Speaker
Description
Purpose:
The objective of this project is to optimize Big Data (BD) workload scheduling, using a hybrid framework (dedicated and non-dedicated) that blends the best of both Hadoop YARN and HTCondor worlds in a single analytical environment.
Method:
The proposed OPERA-P, short for OPportunistically, Elastically Resource Allocation and Provisioning scheduler, is a new hybrid BD platform that combines High-Throughput and High-Performance Computing, i.e., HTCondor and Yarn (see Figure 1).
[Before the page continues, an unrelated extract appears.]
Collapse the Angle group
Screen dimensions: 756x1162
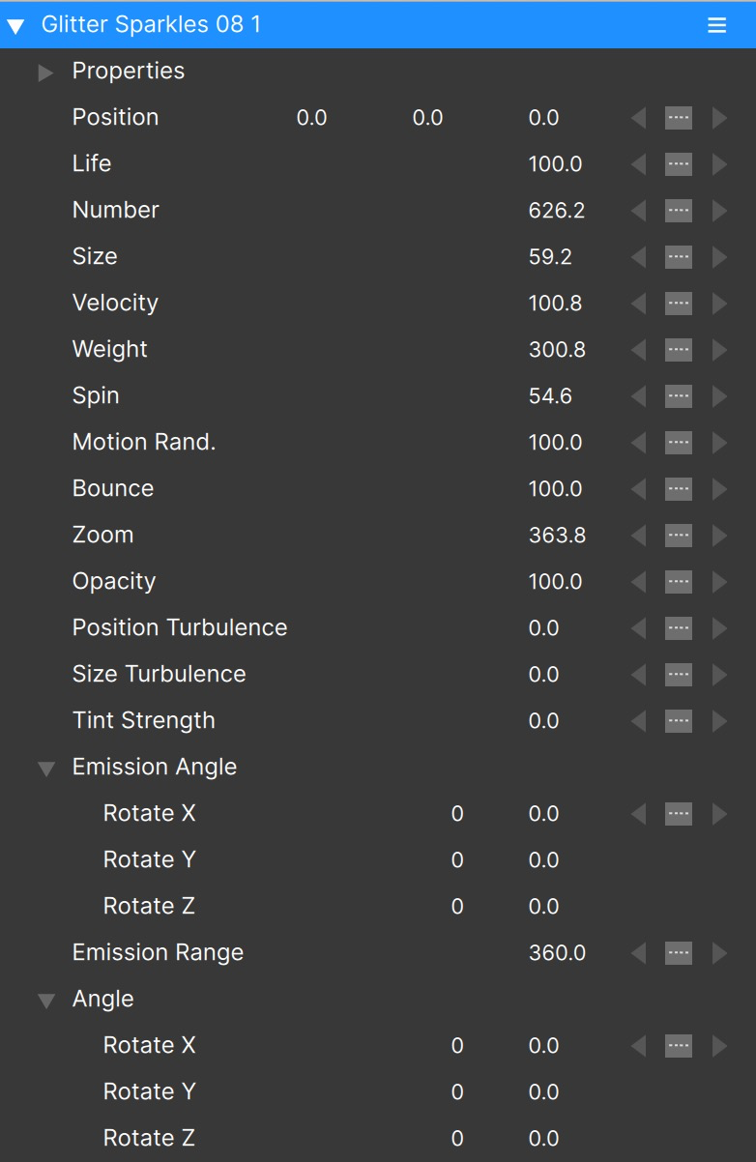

By utilizing OPERA-P, an HTCondor opportunistic pool and an Apache Yarn dedicated cluster can collaborate, and we can achieve an enhanced tasks throughput, for the benefits of BD applications, with minimal cost of deployment. This model is very similar to how multiple applications run concurrently on a laptop or smartphone. In that, new threads are spawned, and more resources are asked as they are needed; consequently, the OS arbitrates among all of the requests. In comparison, OPERA-P will represent the OS, by keep spawn new Docker containers among the idle HTCondor workstations (creating an opportunistic container-based cluster on the HTCondor pool) and ensures efficiently provisioning for the Hadoop dedicated cluster on-demand.
Conclusion:
OPERA-P is an enabling technology that can be used to take advantage of leveraging all of the resources within an enterprise or cloud as a single pool of resources, to achieve full flexibility, scalability, and elasticity provisioning on-demand. OPERA-P provides a seamless bridge from the pool of resources available in HTCondor to the YARN tasks that want those resources. In the presentation, we will discuss further our project and the ongoing efforts behind it. Also, we will discuss OPERA-P design, challenges, and the prototype opportunities.